The various 'Picture Styles' from Canon are what some would call "presets" intended for different types of shooting. The Landscape Picture Style, for instance, is optimized to give blue skies and green vegetation more "pop". The Portrait Picture Style attempts to give pleasing skin tones. The Standard Picture Style does what we described a few paragraphs above: it increases contrast and color saturation as well as applies some sharpening to give images a little more "pop".
The Neutral and Faithful Picture Styles use a flatter contrast curve that allows a wider range of brightness levels to be depicted in the same photo. For most scenes, this makes the image a bit "flat" looking. But for capturing very high contrast scenes, such as in your example, it allows you to see more accurately what you are actually capturing in the raw data when you check the histogram on the back of the camera.
Within each 'Picture Style', the camera user can adjust values for 'Sharpness', 'Contrast', 'Saturation', and 'Color Tone'. You can either save those changes as one of three 'User defined settings' or save those changes to the 'Picture Style' itself. If the changes are saved to the 'Picture Style' itself, those changes will be applied each time that 'Picture Style' is selected. Keep in mind that the '0' values for contrast, saturation, and color tone (hue) within each 'Picture Style' are not the same. They are merely the starting point for that particular 'Picture Style'. The same is true for the initial sharpness setting of '1' to '7' within each 'Picture Style'. A '0' contrast setting for the Standard Picture Style will give more contrast than a '0' contrast setting for the Neutral Picture Style. Increasing or decreasing the setting from '0' to anywhere between -4 to +4 for contrast will move the amount of contrast relative to the '0' setting for that particular 'Picture Style'.

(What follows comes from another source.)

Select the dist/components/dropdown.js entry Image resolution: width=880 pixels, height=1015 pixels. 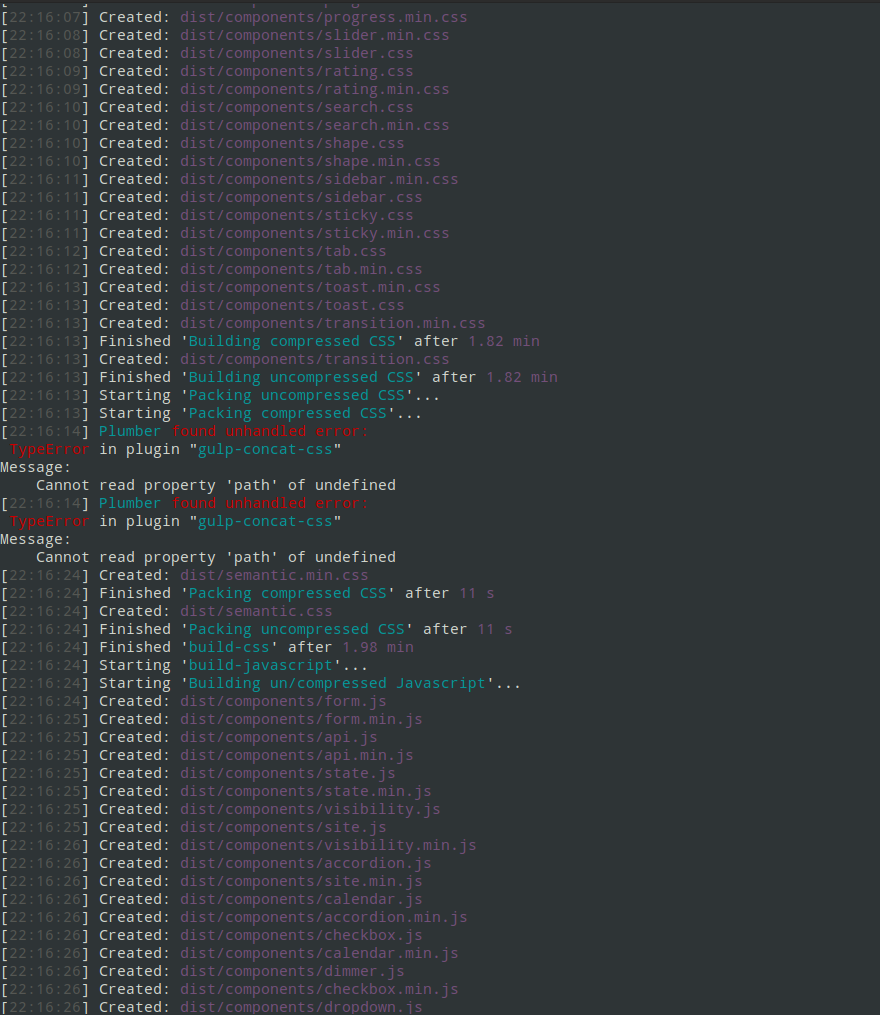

In the end, there's no such thing as correct or perfect exposure. There's only the image the photographer wishes to make. What may be perfect for one may be overexposed for another and too dark for yet another. Most photographers who are critically concerned about getting exposure "just so" will eventually learn to use Manual exposure mode so they can have complete control over all exposure parameters.

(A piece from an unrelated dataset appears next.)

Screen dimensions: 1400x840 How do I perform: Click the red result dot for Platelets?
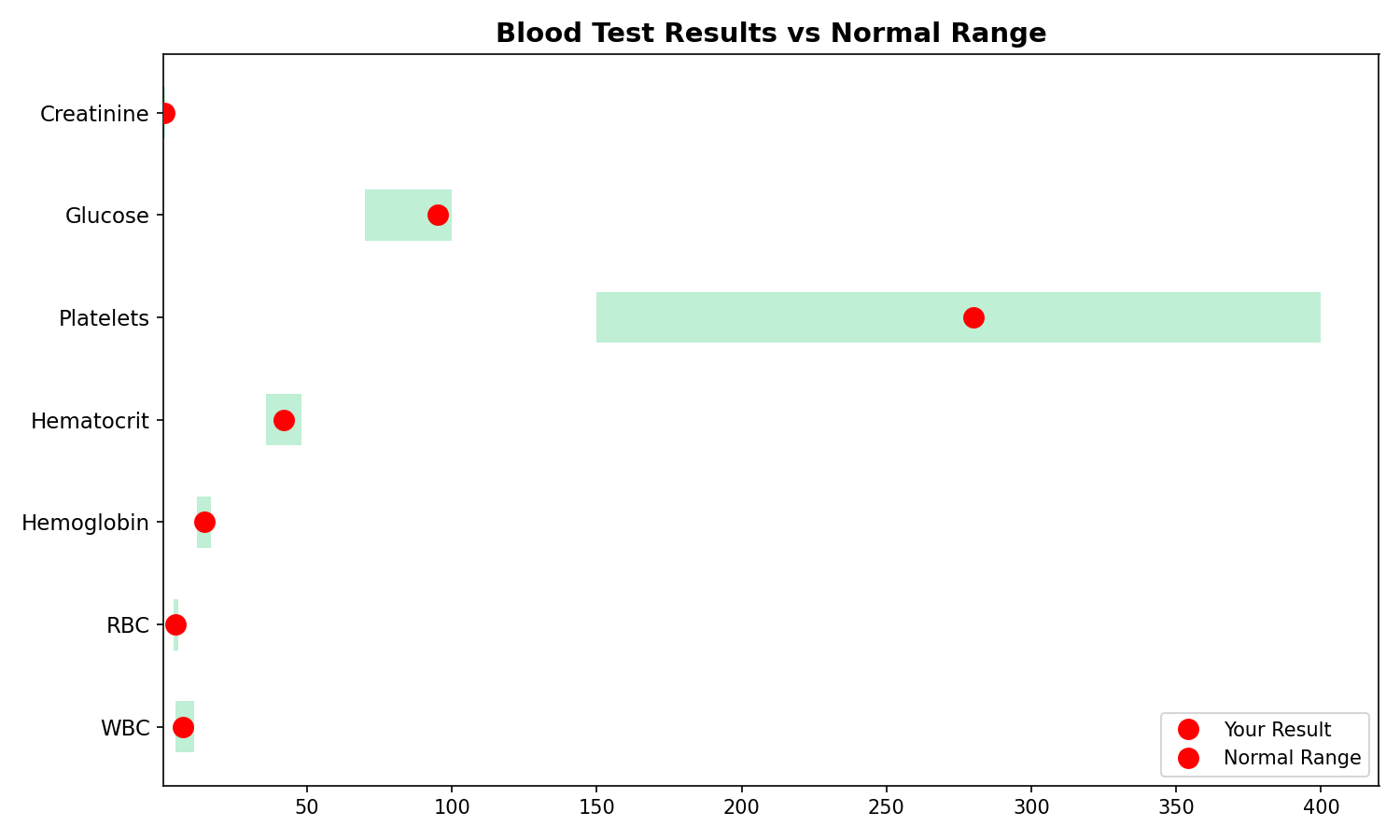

¹ Part of the difference in metering might be due to the window taking up a larger percentage of the frame in the second shot than in the first. Depending on which metering mode was selected, even if you had taken two shots with the same camera using an automatic metering mode, the one with a wider field of view that included more of the dark interior would have probably been exposed brighter than one in which the window fills more of the frame.